Fairfax follies: two days, two stuff-ups and a Facebook ‘false’
Fairfax follies plus blowhard Simon Chapman goes tilting at windmills — metaphorically, natch.
To get one major story political story wrong may be regarded as misfortune. Mark Kenny and Peter Martin, Fairfax Media, Tuesday:
Malcolm Turnbull is facing a perfect storm in coming weeks with … a difficult mini-budget pencilled in for October to facilitate tough policy changes … Fairfax Media understands Mr Turnbull and new Treasurer Scott Morrison are planning to bring forward the mid-year fiscal and economic outlook from its usual December release to reset key policy directions, with education and taxation among the areas set for change.
Mathias Cormann, Sky News Australia, Tuesday evening:
I don’t know where that speculation comes from … That speculation is wrong and it must be coming from people who don’t really appreciate what is involved in putting together a budget update in an orderly fashion.

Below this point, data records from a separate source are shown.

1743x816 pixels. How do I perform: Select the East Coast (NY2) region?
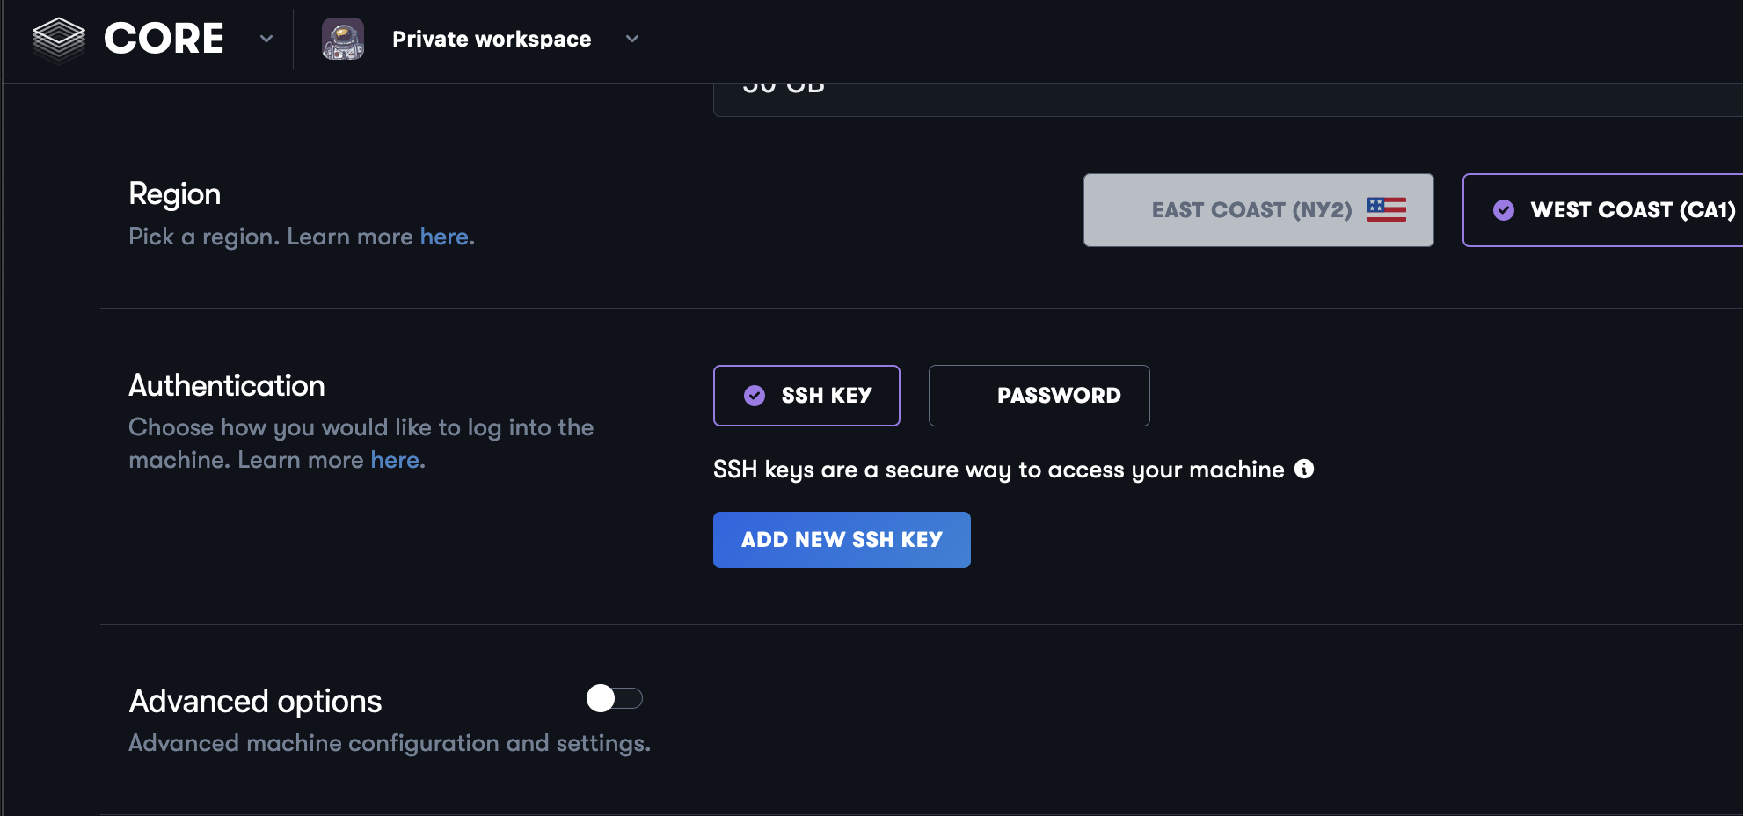[x=1258, y=210]
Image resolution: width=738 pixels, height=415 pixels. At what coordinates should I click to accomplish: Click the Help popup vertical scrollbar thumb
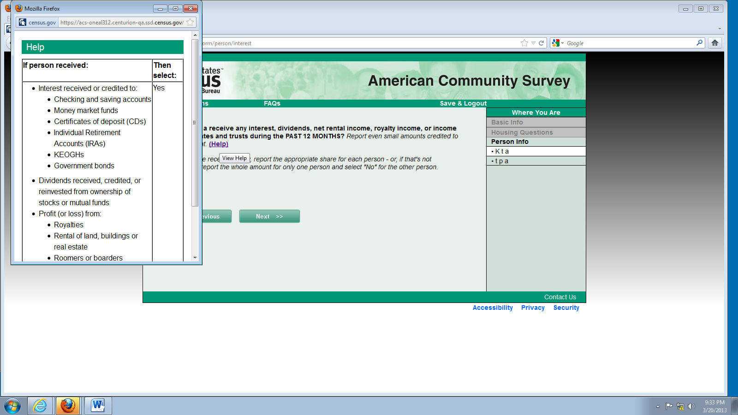[x=195, y=123]
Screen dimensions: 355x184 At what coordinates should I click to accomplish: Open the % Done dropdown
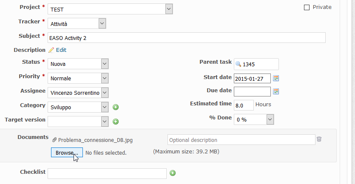[254, 119]
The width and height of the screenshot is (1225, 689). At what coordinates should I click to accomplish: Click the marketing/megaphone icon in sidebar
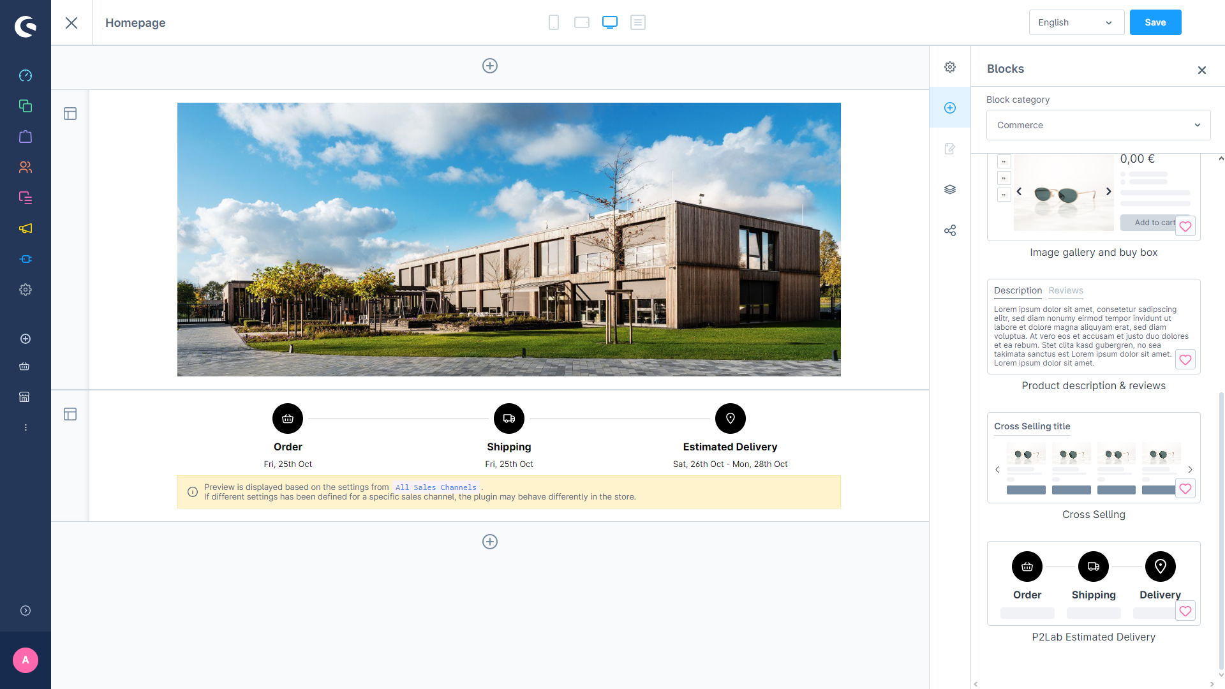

Two in two days looks like carelessness. Mark Hawthorne, Fairfax Media, yesterday:
In one of his first acts after becoming Prime Minister, Malcolm Turnbull last week secretly suspended all work on the Abbott government’s white paper on taxation, just weeks before it was due to deliver its first preliminary report. Stunned bureaucrats at the federal Treasury, the Tax White Paper Taskforce and the Board of Taxation, were last week told work on the white paper — instigated by former treasurer Joe Hockey in 2014 — would come to a complete halt.
Turnbull, Facebook, also yesterday:
This story … is not true. We have not stopped work on the tax white paper — quite the contrary, as I said earlier in the week tax reform is at the centre of our efforts to make Australia a more innovative, productive and prosperous economy.

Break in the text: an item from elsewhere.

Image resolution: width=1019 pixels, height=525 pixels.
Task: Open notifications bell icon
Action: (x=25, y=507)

Semiotician vs science. University of Sydney professor of public health Simon Chapman in evidence to the Senate Select Committee on Wind Turbines, June 29:
How is it that in non-Anglophone nations with large-scale wind farms like Germany, Denmark, Spain, Portugal, The Netherlands and Sweden there is little to no history of complaints?
Chapman in The Sydney Morning Herald, December 21, 2011:
I have lived and holidayed in France where turbines can be seen in many parts of the country. Public health colleagues and neighbours there looked blank when I asked about negative public opinion or health problems. Three friends who recently walked northern Spain’s pilgrims trail reported the same mystified conversations.
Feature in France’s Le Figaro magazine, September 2, Industrial wind turbines — the scandal:
On one side the heavily subsidised electricity generated by wind turbines has a good public image being considered “ecologically correct”. On the other, its … power conceals nuisances that have a multitude of consequences: changes to the countryside, noise, hidden illnesses, financial jealousy, devaluation of property, risk of corruption … Result: the wind turbines that on average operate at only 23 per cent of their capacity due to the intermittent nature of wind cause controversy everywhere.
Or you might be Kevin Rudd. Peta Credlin, Women of the Future awards function, Tuesday night:
If I was a guy I wouldn’t be bossy, I’d be strong. If I was a guy I wouldn’t be a micromanager, I’d be across my brief, or across the detail.